MATERIALS AND METHODS

Preparation of X-1735.

X-1735 was manufactured by emulsification of super refined soybean oil, water, glycerol, EDTA, Tween 20, and 0.2% BZK. These components were emulsified under high-energy homogenization using high shear conditions. The resultant droplets had a mean particle diameter of 350 nm with the positive surfactant at their oil–water interface. A placebo control (X-1739) for X-1735 was manufactured in the same manner but lacked BZK.

Porcine skin split-thickness injury model.

Female Yorkshire pigs weighing 14 kg to 20 kg were used for this study.
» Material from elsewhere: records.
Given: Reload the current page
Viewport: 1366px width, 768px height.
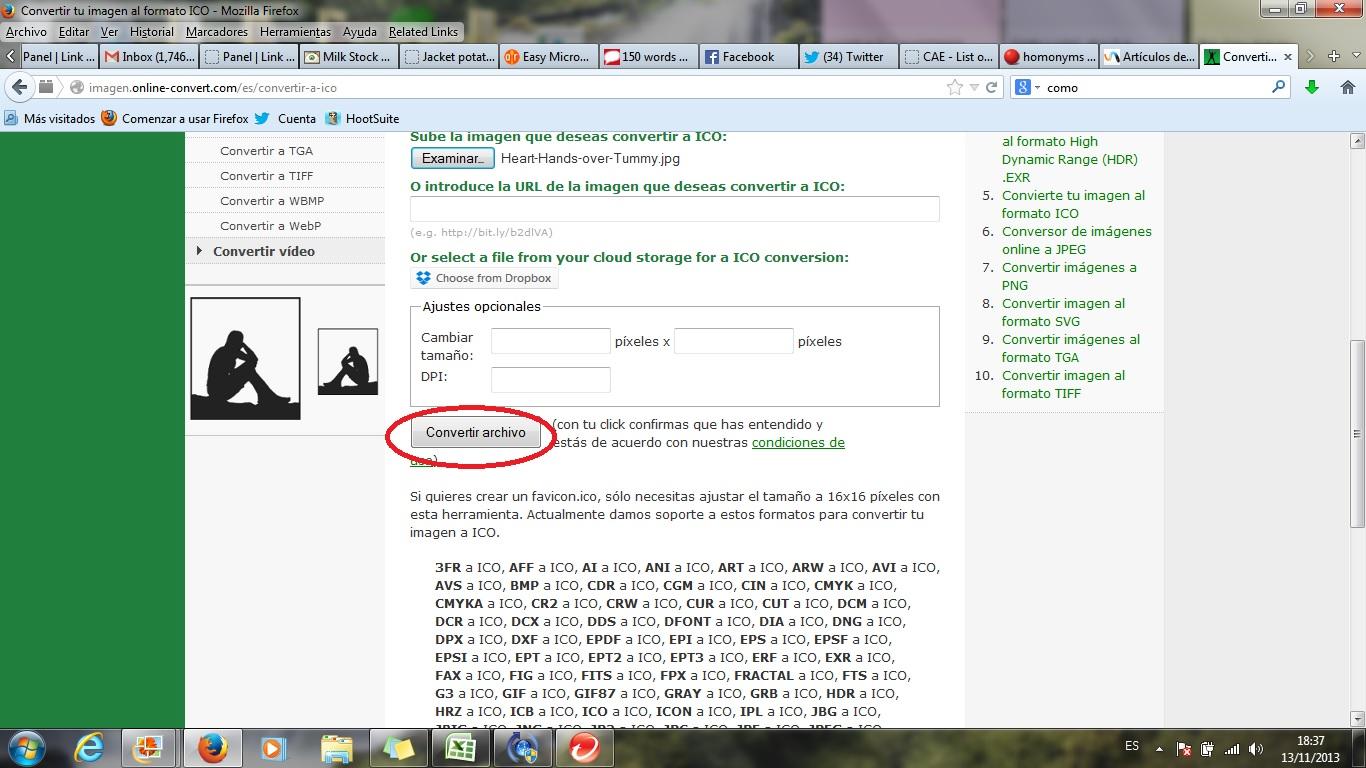Looking at the screenshot, I should [x=992, y=88].
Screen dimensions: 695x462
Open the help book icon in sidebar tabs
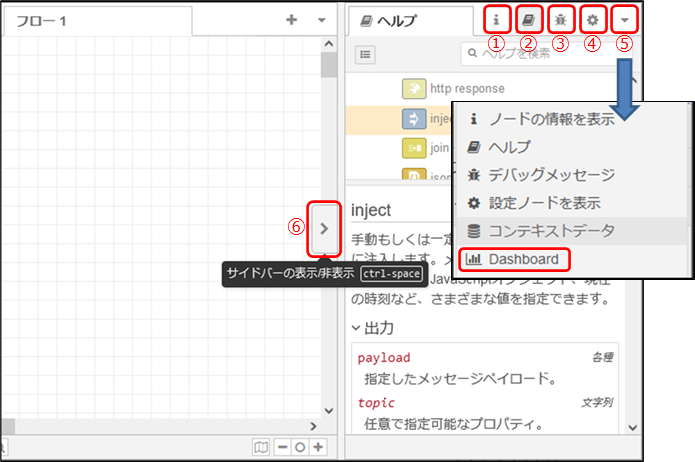click(529, 19)
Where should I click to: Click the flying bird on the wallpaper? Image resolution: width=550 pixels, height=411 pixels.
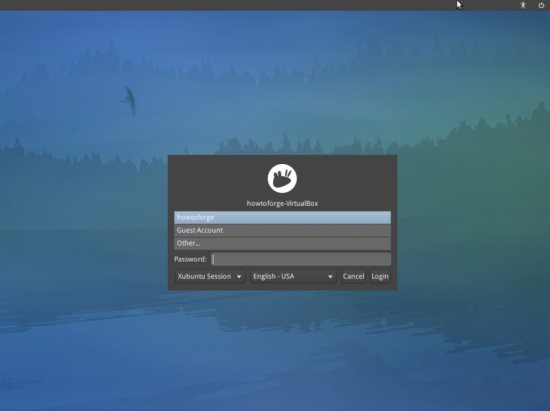click(129, 101)
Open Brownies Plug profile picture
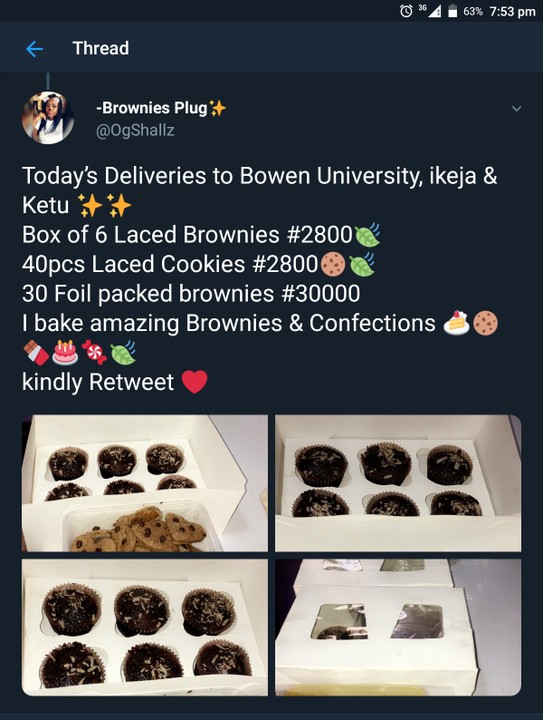 click(x=48, y=118)
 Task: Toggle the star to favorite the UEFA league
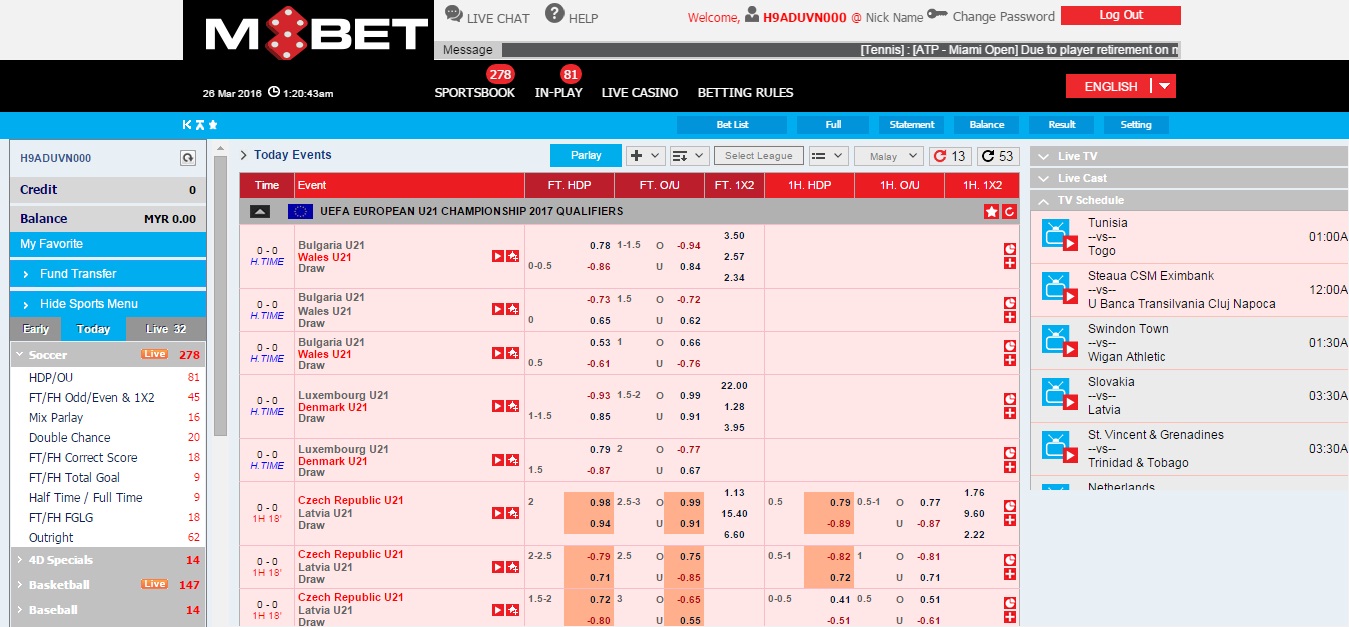coord(989,211)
Under general anesthesia, the pig was placed in a prone position. Flank and back hair were clipped and the skin was prepared with 2% chlorhexidine gluconate and 70% isopropyl alcohol solution, followed by surgical draping. A split-thickness (partial thickness) injury was developed by creating up to 12 wounds on the pig’s paravertebral area using Sharpoint Stab Knives (Surgical Specialties Corporation, PA, USA) to cut parallel to the skin surface at a defined depth, with each wound confined to a 3 × 3 cm2 area. The University of Michigan Institutional Animal Care & Use Committee (IACUC) approved all animal experiments; the reference number is PRO00007905.

Experimental treatment.

The wounds were infected with VRE (two pigs) or a combination of MRSA+VRE (two pigs) at 4 × 107 CFU in 100 μL of PBS, Both bacteria are strains from clinical isolates procured from the Burkholderia cepacia Research Laboratory and Repository. CFU inoculum size was determined as the minimum dose needed for sustained infection over the treatment period. Two hours following inoculation, half of the wounds were sprayed with 1 mL of X-1735 and the other half with 1 mL of placebo; MICs and other bacterial characterization for MRSA and VRE against X-1735 and placebo were determined as shown previously (15). Wounds were covered with Telfa Tegaderm occlusive dressing and a protective jacket to shield from injury. Topical treatment of wounds was repeated once daily on days 1, 3, 8, and 14 following the inoculation. Prior to each treatment, two full-thickness 3-mm-diameter punch biopsy specimens were collected from each wound to examine histology and use for CFU quantification. Animals were euthanized at the completion of each study.

Viable bacteria quantification.

Full-thickness 3-mm-diameter porcine punch biopsies were taken from each wound on days 3, 8, and 14. The tissue was mechanically homogenized, serially diluted with PBS, and plated on the appropriate Mueller-Hinton Agar plates. The plates were incubated for 3 days and then counted for CFU. Certain plates were also treated with antibiotic to specifically propagate MRSA or VRE bacteria. For MRSA-specific and VRE-specific culture plates, 0.6 mg/mL Oxacillin and 0.6 mg/mL vancomycin, respectively, were added to agar media prior to plating.

Tissue inflammation evaluation.

Porcine punch biopsy specimens from each treatment group were examined to assess the degree of necrosis, inflammation, and healing using a 0 to 5 scoring system adapted from previous wound healing studies (15, 17). All sections were fixed in formalin and processed for histological examination, then evaluated and scored for inflammation at the epidermal, dermal, and deep levels, as well as epidermal hyperplasia.

Statistical analysis.

Data were analyzed using a two-tailed unpaired t test with Welch’s correction and one-way ANOVA, and P-values of less than 0.05 were considered statistically significant.